HL: Der Chor der Statistik ist die kollektive Stimme, die reflektiert. Er ist keine homogene Stimme, die sozusagen im Einklang spricht, sondern eine Ansammlung von Einzelstimmen, die gemeinsam Kritik an sozialen und politischen Umständen übt, die Vielfalt und das Plurale artikuliert. Und dabei von den subjektiven Träumen und Wünschen für eine bessere Gesellschaft singt.
BLH: Es geht natürlich um Selbstermächtigung. Die Sänger*innen haben ja eine Stimme, die müssen sie nur finden, die muss raus, raus auf die Straße. Wenn für eine Demo die Straße gesperrt wird und wir singen da mit 100 Leuten von Hoffnung und möglichen Utopien für eine Zukunft, wie schön ist das denn!
Bernadette La Hengst ist eine Berliner Musikerin, Regisseurin und bedingungslose Chorleiterin.

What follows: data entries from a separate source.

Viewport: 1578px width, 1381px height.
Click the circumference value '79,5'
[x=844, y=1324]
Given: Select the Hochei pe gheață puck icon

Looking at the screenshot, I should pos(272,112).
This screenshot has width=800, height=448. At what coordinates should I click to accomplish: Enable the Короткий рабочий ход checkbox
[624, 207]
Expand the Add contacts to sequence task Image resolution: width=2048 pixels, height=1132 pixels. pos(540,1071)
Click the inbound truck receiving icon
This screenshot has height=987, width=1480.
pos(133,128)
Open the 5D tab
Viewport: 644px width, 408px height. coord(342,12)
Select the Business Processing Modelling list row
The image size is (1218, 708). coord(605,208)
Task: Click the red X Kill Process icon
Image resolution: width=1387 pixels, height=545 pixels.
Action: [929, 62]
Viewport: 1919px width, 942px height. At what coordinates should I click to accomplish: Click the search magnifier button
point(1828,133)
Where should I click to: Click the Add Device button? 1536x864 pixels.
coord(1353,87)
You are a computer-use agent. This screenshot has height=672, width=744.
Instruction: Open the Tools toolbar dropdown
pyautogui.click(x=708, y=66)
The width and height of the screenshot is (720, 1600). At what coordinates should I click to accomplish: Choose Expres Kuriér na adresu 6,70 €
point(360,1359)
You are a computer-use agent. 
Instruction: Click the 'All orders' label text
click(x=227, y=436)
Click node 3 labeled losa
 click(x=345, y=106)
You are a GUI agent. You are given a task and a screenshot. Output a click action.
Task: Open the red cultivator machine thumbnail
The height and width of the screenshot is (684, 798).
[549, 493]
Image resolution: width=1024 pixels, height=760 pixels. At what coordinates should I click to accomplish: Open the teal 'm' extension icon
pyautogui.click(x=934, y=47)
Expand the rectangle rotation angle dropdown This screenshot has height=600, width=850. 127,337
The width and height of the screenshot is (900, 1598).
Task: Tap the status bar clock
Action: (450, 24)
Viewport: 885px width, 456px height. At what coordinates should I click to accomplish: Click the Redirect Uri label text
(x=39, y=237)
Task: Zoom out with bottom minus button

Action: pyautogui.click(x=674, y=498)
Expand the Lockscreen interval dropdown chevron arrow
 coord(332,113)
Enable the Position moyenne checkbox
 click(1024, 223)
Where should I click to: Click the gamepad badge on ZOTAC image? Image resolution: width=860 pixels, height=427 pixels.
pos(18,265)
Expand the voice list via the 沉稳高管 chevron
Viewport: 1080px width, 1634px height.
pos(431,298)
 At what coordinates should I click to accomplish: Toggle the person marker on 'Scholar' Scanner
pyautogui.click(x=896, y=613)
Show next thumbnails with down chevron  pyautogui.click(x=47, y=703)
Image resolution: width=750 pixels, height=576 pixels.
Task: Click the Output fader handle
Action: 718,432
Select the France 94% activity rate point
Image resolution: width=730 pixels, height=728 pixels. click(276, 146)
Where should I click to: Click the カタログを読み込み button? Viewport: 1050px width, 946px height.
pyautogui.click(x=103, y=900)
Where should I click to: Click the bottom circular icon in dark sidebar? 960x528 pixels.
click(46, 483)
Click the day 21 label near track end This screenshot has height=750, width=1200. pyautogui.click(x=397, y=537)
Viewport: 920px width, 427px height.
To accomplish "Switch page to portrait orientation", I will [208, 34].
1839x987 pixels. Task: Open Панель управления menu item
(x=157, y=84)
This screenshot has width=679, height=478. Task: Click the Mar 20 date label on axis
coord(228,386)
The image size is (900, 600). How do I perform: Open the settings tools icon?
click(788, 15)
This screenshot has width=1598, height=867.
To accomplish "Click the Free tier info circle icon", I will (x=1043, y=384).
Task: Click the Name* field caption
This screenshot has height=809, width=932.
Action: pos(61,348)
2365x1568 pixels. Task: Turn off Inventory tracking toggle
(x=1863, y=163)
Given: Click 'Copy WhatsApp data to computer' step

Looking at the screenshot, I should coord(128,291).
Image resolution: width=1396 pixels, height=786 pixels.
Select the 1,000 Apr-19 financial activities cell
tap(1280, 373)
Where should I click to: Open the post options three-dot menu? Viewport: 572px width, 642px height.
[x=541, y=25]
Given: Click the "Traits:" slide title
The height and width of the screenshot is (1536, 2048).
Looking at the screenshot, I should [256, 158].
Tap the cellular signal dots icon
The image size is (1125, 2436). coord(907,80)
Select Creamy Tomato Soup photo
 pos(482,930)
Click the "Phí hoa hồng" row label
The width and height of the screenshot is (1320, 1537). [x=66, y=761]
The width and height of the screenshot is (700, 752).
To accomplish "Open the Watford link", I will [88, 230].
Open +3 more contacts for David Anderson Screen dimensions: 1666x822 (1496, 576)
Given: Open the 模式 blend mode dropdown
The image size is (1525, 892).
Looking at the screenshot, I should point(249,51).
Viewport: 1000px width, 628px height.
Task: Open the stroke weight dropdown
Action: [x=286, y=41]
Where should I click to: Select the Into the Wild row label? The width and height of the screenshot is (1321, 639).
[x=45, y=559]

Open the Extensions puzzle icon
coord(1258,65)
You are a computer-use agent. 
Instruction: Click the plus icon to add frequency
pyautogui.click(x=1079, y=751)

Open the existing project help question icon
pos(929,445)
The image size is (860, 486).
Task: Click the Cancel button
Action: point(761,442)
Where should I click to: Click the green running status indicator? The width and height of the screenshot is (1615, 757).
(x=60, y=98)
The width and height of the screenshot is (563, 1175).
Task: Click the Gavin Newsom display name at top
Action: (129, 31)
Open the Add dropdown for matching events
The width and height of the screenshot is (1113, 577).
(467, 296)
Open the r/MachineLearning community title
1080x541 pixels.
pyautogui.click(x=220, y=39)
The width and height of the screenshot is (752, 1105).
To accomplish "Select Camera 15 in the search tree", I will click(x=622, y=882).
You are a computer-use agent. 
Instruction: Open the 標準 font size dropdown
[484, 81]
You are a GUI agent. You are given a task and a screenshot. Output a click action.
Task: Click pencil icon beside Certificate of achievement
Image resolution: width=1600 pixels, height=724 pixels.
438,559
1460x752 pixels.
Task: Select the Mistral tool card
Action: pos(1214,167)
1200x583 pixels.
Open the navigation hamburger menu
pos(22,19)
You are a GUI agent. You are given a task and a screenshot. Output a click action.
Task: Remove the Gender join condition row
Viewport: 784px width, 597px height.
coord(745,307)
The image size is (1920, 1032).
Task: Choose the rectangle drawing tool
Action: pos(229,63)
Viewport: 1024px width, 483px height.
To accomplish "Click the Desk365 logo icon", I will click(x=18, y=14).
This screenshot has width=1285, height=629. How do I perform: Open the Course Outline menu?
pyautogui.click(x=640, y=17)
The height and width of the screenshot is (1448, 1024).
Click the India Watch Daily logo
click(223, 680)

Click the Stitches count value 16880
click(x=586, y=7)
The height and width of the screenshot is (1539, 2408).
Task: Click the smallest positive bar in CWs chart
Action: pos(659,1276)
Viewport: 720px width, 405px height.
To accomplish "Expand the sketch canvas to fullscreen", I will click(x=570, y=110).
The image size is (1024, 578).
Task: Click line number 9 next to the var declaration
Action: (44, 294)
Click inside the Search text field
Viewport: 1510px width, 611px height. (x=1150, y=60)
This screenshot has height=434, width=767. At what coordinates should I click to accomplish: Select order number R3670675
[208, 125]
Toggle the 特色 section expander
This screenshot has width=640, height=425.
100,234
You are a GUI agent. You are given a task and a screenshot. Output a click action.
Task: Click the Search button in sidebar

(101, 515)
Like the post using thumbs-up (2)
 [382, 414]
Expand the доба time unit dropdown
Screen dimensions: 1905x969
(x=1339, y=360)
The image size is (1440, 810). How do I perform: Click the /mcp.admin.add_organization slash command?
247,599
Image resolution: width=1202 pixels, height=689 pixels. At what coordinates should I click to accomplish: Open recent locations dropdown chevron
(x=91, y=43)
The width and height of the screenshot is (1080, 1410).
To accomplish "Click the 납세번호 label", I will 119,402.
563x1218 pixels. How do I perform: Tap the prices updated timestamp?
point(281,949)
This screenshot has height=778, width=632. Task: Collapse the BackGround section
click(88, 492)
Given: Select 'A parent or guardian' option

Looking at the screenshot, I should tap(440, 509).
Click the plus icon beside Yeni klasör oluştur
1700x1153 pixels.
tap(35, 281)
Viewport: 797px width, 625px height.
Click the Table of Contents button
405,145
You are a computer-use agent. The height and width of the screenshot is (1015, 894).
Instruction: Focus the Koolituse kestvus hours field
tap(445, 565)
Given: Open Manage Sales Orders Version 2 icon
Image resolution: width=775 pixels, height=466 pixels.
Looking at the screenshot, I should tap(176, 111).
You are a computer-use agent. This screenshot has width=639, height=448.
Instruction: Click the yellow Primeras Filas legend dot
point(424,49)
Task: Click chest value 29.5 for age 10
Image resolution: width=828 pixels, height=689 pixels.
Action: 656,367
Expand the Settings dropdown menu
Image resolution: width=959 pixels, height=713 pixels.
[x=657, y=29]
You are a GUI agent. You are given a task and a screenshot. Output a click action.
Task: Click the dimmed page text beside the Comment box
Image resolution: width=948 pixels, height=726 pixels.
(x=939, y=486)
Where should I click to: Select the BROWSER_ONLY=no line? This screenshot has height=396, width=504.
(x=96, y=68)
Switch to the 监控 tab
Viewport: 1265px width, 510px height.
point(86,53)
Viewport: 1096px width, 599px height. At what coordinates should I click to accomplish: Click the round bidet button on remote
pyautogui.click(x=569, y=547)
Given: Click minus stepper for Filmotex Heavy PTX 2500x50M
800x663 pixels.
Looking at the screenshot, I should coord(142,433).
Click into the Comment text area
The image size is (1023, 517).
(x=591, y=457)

Schon seit ihrer Beat-Pop-Girl-Band Die Braut haut ins Auge, der einzigen Frauenband der sogenannten „Hamburger Schule“ in den 90ern, schrieb sie unendlich viele Ohrwürmer für Utopist*innen, Feminist*innen, Beat- und Elektro-Pop-Fans.
Alle Alben von Die Braut haut ins Auge wurden im April 2024 erstmals auf allen digitalen Plattformen veröffentlicht. Am 4.10.2024 erschien bei Trikont das Vinyl-Album Die Braut haut ins Auge – Hits 1990 bis 2000.
La Hengsts 7. Solo-Album Visionäre Leere erschien im November 2023 bei Trikont.
Seit 2004 realisierte sie unzählige Theaterprojekte und Hörspiele als Musikerin, Regisseurin und Autorin u.a. in Berlin (Sophiensaele, HAU), Hamburg (Schauspielhaus, Thalia Theater), am Theater Freiburg oder Theater Bonn.
Als bedingungslose Chorleiterin leitete sie viele Chöre in partizipativen Stadt- und Dorfprojekten, u.a. mit den alternativen Stadtplanern Ton Matton, raumlaborberlin oder als Teil des Performance-Kollektivs Recherchepraxis.
Mit ihrem 100-köpfigen Chor der Statistik besingt sie seit 2019 das Haus der Statistik am „Allesandersplatz“ mit Songs über die Zukunft der Stadt.
Seit März 2021 moderiert sie jeden vierten Dienstag im Monat ihre eigene zweistündige Musiksendung auf Radio Eins.
2003 erhielt sie für ihr bisheriges Gesamtwerk den Künstlerinnenpreis für Popularmusik in Nordrheinwestfalen.